-- Task statement --
Select the lines of the records containing the word "computer" and list them.

Dataset entries

============================================================

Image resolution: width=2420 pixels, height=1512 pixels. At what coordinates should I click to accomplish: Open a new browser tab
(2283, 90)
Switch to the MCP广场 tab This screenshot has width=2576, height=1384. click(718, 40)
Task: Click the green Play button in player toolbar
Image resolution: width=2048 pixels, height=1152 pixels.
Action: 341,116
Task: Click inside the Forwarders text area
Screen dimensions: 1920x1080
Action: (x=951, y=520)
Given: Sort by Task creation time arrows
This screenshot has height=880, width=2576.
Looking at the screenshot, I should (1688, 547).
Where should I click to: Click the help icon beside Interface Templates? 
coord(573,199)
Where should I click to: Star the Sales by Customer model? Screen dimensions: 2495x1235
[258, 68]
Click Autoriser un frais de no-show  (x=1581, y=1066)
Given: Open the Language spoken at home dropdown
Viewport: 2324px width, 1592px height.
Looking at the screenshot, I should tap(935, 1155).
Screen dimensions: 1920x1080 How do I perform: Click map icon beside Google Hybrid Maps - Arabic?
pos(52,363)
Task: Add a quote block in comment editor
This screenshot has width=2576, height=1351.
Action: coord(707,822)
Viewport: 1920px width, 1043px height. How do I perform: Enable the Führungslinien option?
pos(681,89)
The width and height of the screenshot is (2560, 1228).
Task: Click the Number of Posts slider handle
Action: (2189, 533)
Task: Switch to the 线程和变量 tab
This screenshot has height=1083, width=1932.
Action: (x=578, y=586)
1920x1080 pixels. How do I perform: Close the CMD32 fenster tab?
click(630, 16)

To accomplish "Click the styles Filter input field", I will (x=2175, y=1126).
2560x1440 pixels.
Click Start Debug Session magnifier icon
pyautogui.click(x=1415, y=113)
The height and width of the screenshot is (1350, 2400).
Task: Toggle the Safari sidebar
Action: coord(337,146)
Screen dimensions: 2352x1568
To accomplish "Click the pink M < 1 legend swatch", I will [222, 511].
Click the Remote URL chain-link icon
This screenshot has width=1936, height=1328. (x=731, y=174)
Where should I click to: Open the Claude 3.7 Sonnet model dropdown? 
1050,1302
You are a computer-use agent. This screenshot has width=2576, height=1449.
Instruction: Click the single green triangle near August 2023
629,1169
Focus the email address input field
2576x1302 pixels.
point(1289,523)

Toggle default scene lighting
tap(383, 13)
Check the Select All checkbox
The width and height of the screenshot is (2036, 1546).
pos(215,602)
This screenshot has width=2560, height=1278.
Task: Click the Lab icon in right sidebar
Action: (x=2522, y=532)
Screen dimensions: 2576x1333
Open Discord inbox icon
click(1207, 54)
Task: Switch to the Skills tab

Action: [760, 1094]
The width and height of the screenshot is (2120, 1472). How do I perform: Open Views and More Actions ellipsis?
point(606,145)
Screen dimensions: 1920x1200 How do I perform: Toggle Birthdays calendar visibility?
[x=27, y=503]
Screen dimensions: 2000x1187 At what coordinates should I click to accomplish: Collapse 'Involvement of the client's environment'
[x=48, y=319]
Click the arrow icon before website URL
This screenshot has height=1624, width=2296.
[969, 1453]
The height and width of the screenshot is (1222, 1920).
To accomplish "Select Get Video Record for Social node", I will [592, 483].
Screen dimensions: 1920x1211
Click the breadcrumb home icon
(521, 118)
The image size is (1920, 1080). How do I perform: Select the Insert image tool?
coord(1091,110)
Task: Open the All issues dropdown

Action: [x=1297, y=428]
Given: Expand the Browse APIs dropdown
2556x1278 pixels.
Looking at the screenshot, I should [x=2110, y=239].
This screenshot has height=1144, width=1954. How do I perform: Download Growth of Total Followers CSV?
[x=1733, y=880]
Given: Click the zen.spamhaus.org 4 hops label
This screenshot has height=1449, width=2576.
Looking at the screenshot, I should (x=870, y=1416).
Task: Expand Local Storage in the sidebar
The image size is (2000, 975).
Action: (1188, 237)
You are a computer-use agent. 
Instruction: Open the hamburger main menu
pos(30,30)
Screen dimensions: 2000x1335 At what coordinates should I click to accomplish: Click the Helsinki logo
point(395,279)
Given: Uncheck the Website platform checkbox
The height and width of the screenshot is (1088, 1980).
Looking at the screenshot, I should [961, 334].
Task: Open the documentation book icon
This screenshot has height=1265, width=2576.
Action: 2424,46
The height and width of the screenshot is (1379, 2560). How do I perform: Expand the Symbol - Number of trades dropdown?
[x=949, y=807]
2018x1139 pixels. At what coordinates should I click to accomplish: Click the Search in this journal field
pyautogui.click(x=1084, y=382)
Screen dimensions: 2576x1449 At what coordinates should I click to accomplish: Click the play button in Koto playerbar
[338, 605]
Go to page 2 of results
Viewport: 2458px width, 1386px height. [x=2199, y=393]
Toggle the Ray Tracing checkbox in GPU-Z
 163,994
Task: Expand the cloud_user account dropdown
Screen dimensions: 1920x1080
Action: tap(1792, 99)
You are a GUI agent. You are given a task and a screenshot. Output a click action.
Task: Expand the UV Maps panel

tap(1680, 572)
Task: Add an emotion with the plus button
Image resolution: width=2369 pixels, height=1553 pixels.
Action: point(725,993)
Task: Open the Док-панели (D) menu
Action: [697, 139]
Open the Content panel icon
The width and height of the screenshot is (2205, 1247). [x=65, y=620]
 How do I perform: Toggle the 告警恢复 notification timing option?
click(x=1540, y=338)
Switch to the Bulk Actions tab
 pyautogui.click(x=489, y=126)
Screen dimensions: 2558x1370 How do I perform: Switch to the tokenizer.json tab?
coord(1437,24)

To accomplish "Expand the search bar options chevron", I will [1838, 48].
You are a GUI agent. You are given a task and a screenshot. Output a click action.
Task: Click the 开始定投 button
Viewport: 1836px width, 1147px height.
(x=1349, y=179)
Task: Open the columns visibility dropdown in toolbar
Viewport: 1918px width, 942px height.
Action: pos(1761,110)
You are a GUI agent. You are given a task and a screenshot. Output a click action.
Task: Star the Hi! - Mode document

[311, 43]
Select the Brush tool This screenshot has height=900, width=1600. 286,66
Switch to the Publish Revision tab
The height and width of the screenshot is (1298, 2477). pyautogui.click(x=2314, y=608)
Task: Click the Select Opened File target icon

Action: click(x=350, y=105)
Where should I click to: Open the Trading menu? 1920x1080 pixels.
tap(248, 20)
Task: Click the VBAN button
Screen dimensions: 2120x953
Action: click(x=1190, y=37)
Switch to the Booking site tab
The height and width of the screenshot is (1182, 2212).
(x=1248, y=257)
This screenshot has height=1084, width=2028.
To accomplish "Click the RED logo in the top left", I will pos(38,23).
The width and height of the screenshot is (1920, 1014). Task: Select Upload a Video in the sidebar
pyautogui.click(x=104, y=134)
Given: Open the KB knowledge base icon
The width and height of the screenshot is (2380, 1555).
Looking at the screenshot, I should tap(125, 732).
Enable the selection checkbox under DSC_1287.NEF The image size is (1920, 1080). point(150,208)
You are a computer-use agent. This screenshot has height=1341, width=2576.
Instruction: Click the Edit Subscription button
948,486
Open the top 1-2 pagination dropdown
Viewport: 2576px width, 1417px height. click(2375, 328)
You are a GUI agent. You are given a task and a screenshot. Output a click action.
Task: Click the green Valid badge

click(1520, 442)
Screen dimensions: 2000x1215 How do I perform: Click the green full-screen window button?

============================================================

-- Answer for the task --
You are a computer-use agent. This screenshot has width=2576, height=1449.
You are a computer-use agent. 
You are a computer-use agent. This screenshot has height=1341, width=2576.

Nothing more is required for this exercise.